About this exercise:
Copy each line from the data that has the word "three" in it.

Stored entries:
_ _ _ _ _ _ _
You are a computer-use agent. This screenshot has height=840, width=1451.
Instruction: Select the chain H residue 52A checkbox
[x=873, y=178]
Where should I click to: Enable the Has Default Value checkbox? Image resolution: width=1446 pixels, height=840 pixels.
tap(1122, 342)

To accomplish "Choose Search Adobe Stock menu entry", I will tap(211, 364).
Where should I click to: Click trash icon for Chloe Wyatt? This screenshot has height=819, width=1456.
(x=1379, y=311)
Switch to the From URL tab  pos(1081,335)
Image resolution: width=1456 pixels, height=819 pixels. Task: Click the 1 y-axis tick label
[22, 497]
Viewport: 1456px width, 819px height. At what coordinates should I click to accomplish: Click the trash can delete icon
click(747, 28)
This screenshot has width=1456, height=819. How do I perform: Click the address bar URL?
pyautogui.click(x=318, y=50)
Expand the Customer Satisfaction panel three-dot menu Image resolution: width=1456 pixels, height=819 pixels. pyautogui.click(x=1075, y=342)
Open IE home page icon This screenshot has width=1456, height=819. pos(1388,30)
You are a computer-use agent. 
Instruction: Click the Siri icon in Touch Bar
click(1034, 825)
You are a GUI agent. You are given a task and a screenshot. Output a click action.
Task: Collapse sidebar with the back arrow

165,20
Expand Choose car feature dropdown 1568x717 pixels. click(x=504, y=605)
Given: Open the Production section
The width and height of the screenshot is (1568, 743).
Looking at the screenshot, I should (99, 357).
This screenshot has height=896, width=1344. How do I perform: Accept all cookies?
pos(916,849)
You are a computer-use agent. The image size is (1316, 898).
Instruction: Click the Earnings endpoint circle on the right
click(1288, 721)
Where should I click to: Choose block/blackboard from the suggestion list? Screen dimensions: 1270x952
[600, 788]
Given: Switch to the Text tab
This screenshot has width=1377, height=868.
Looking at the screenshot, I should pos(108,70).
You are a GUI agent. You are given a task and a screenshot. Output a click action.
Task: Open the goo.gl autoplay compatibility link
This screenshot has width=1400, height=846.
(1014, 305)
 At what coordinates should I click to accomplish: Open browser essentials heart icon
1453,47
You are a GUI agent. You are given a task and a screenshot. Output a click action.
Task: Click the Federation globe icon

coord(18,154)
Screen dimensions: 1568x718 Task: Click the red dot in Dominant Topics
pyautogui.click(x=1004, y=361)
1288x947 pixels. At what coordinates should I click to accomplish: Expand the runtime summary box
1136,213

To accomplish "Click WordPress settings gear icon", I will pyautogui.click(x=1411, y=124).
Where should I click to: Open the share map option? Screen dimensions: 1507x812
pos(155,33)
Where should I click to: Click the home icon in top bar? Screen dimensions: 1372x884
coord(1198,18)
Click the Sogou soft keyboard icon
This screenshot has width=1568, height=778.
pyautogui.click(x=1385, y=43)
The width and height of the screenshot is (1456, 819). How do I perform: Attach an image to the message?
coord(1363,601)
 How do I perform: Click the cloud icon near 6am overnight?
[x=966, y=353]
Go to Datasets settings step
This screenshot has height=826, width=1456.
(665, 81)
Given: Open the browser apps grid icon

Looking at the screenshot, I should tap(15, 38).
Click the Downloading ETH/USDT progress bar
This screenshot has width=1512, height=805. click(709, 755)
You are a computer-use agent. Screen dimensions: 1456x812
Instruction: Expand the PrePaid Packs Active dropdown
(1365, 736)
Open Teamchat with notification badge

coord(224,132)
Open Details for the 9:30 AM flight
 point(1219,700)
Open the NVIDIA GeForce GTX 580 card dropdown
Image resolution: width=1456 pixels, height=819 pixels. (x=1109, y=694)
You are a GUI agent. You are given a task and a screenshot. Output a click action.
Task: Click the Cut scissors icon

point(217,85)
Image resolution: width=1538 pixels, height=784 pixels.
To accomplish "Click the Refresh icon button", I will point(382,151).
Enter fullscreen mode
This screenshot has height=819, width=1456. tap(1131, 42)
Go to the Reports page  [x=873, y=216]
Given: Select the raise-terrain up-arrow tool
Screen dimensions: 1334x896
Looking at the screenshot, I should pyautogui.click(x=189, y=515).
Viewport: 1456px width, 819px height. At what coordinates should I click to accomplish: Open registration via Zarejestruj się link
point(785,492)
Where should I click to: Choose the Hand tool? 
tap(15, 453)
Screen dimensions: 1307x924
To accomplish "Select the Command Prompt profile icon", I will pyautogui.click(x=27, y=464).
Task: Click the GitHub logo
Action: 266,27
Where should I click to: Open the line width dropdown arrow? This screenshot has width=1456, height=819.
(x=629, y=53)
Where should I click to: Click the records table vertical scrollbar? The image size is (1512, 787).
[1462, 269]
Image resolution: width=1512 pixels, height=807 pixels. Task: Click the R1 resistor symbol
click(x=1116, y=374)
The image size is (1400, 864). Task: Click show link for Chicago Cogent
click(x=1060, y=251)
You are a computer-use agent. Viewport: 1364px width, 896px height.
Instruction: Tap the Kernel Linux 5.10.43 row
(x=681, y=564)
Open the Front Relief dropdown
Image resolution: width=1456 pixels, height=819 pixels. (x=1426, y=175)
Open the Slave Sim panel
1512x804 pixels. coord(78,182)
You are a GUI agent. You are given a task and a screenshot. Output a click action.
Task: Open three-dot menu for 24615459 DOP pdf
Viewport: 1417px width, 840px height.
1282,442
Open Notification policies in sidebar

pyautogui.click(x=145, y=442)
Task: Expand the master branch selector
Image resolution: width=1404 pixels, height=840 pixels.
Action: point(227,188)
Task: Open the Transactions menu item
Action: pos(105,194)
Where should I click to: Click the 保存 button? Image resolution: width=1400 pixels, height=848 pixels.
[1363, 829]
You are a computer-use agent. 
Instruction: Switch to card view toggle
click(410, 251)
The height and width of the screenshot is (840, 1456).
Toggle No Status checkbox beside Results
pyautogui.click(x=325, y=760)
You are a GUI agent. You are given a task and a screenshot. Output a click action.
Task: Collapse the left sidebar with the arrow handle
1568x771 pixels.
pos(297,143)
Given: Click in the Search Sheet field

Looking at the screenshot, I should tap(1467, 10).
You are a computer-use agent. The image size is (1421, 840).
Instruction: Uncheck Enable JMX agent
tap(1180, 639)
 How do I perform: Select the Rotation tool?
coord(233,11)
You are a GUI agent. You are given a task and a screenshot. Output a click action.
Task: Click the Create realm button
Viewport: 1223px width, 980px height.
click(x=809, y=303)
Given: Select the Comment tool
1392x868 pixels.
_ _ _ _ _ _ _
Exercise answer:
Expand the Customer Satisfaction panel three-dot menu Image resolution: width=1456 pixels, height=819 pixels. pyautogui.click(x=1075, y=342)
Task: Open three-dot menu for 24615459 DOP pdf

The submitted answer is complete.